■ **Selection**
** START **

The Torridon Group infills an irregular land surface with up to 600 m of topography locally, cutting down through the previously deposited Stoer group sediments, resting in many areas directly on the Lewisian. It has been suggested that there is significant unconformity within this group, between the Diabaig and Applecross Formations.

Diabaig Formation
The lowest part of this formation consists of a basal breccia containing clasts derived from the underlying Lewisian complex with the thickest developments in the paleovalleys. The breccias passing vertically and laterally into tabular sandstones. These are locally channelised and interfinger with grey shales containing thin beds of fine-grained sandstone with wave rippled surfaces. The shales show the effects of desiccation with mudcracks preserved by being filled by overlying sandstone layers. In the upper part of the formation, beds of massive sandstone with sharp bases appear, becoming more common and thicker bedded towards the top. Ripple-drift lamination at the top of the sandstone layers indicates deposition from easterly-flowing currents. This sequence is interpreted to be to represent the progressive infill of the topography by alluvial fans building out into ephemeral lakes. The more massive beds are interpreted to be lake turbidites.

Applecross Formation
This formation consists of coarse sandstones, both trough and planar cross-bedded. The orientation of the troughs suggest a paleocurrent flowing from the Northwest. The sandstones carry a distinctive set of pebbles, including jasper and porphyry. Most of the sandstone beds are affected by soft-sediment deformation structures suggesting liquefaction, possibly as a result of seismic activity. The uppermost part of the formation consists of finer-grained sandstones, transitional to those of the overlying Aultbea Formation. At Cape Wrath the basal part of the formation shows a fanning of paleocurrent directions consistent with deposition from a large alluvial fan (~40 km radius) with its apex near the Minch Fault. The source area for this fan has been calculated as about 10,000 km2.

** END **

■ **Rows**

** START **

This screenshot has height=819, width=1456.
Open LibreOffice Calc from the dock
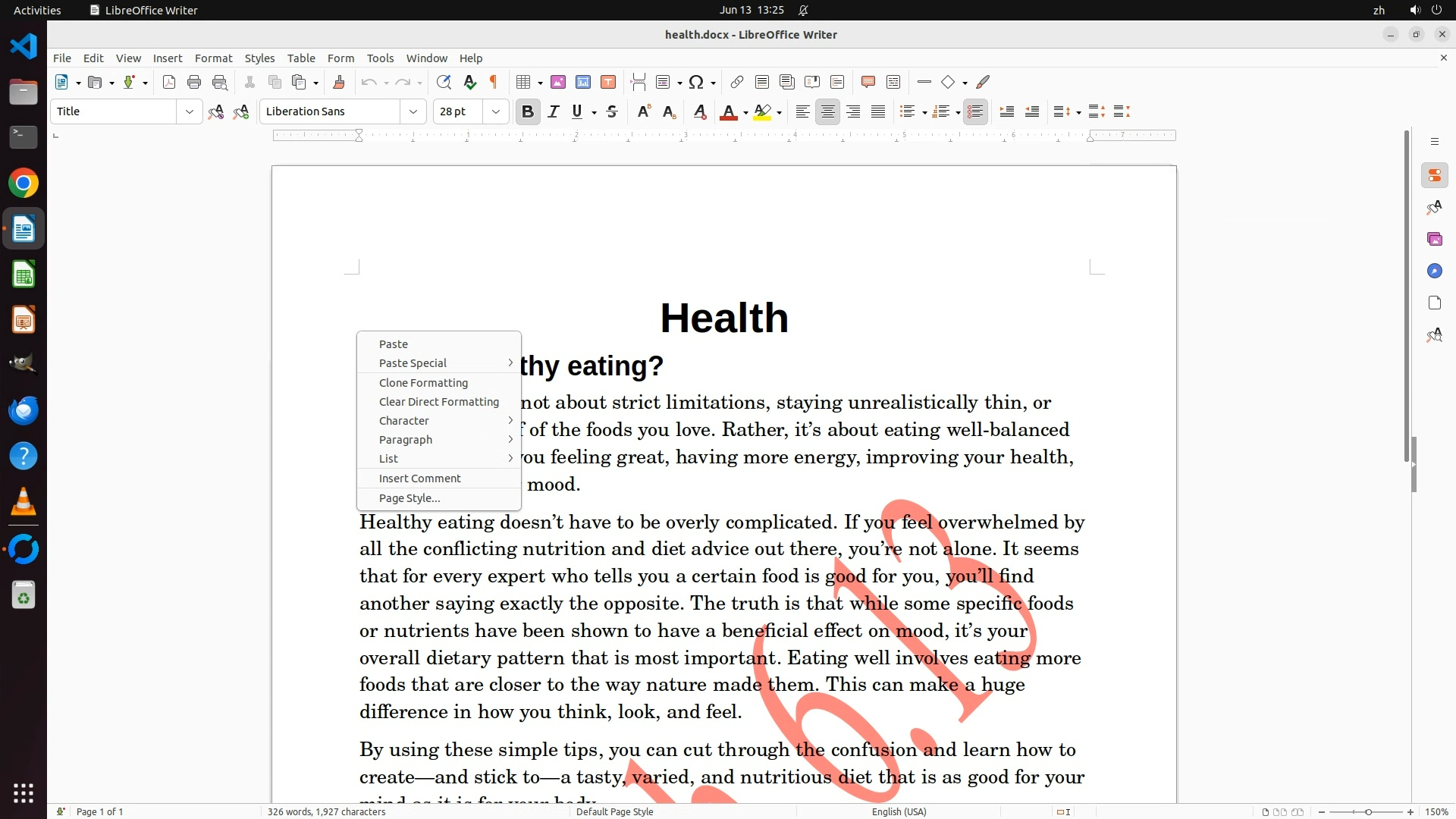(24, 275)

** END **
** START **

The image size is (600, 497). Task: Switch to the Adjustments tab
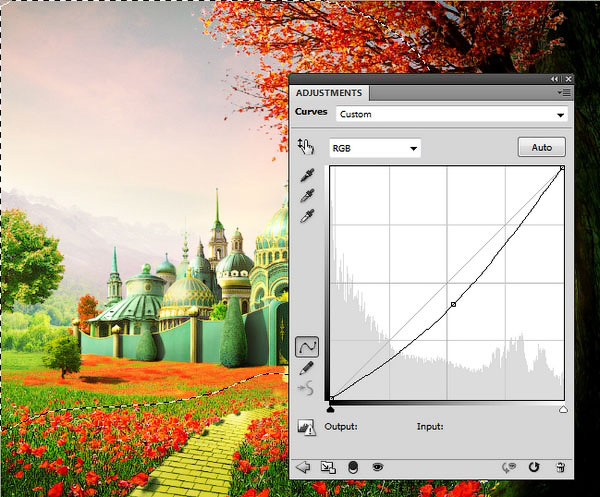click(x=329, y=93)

** END **

■ **What to do**
Translate this sentence from the Torridon Group text above into Spanish: "The sandstones carry a distinctive set of pebbles, including jasper and porphyry."

■ **Solution for this task**
Las areniscas contienen un conjunto característico de guijarros, entre ellos jaspe y pórfido.